Re: [External] Re: [PATCH] nvme: fix heap-use-after-free and oops in bio_endio for nvme multipath

From: Sagi Grimberg
Date: Tue Mar 21 2023 - 08:27:04 EST



Thank you for your reply

This problem occurs in nvme over rdma and nvme over tcp with nvme generate multipath. Delete the ns gendisk is caused by nvmf target subsystem is faulty, then host detect all path keep alive overtime and io timeout. After ctrl-loss-tmo seconds, host will remove fail ctrl and ns gendisk.

That is fine, but it is a problem if it does not correctly drain
inflight I/O, weather it was split or not. And this looks like the wrong
place to address this.

We have reappear this proble in Linux-5.10.136, Linux-5.10.167 and the latest commit in linux-5.10.y, and this patch is only applicable to Linux-5.10.y

So my understanding that this does not reproduce upstream?

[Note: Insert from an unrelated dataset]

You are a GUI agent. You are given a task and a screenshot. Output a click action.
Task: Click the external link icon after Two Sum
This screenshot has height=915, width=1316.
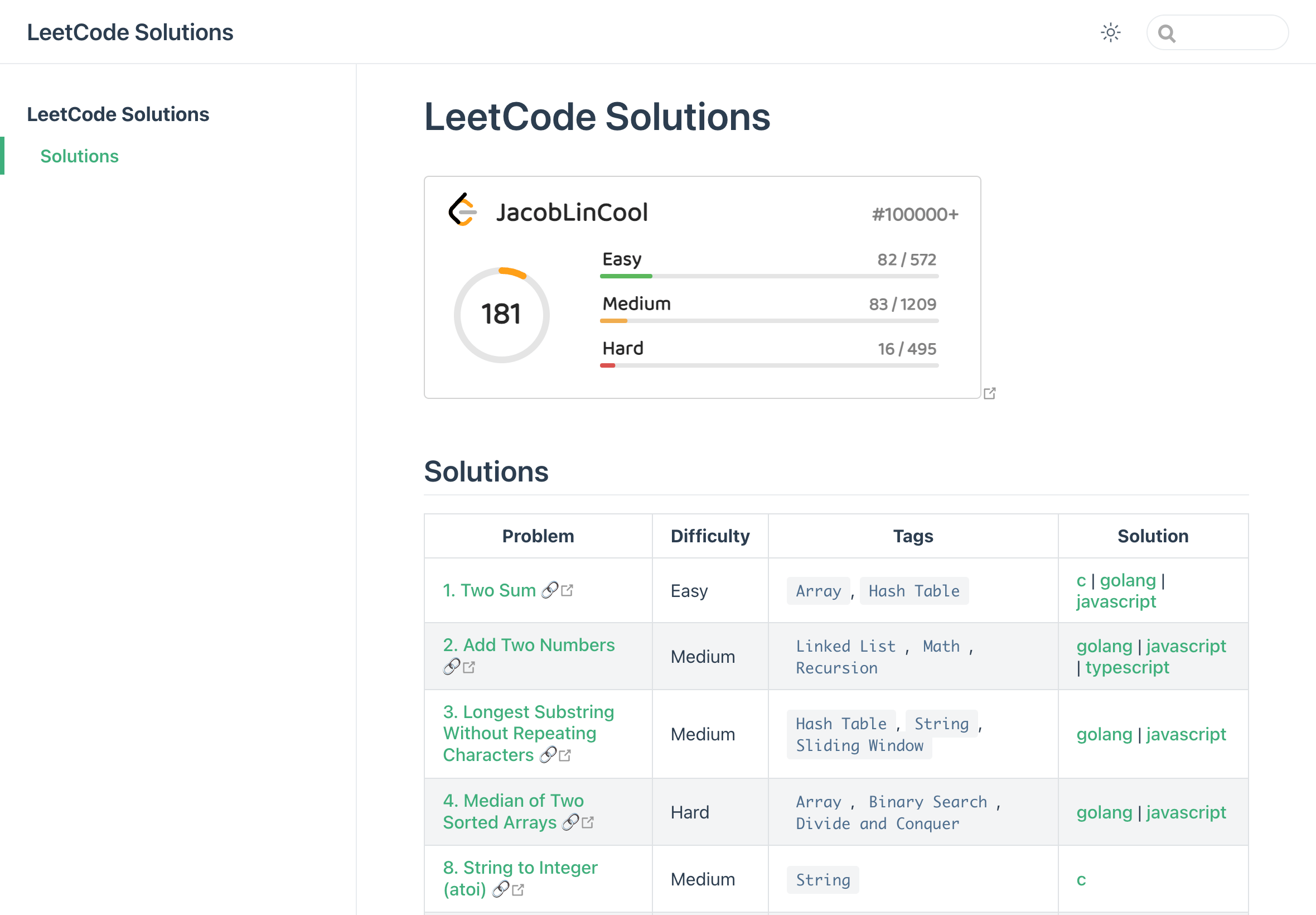[567, 590]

Yes , this is absolutely the wrong place to do this . Can i move this modification after nvme_trace_bio_complete?

Do I need to resubmit a patch, if modifications are needed?

Yes, but a backport fix needs to be sent to stable mailing list
(stable@xxxxxxxxxxxxxxx) and cc'd to linux-nvme mailing list.

But I don't think that this fix is the correct one. What is needed is
to identify where this was fixed upstream and backport that fix instead.
If that is too involving because of code dependencies, it may be
possible to send an alternative surgical fix, but it needs to be
justified.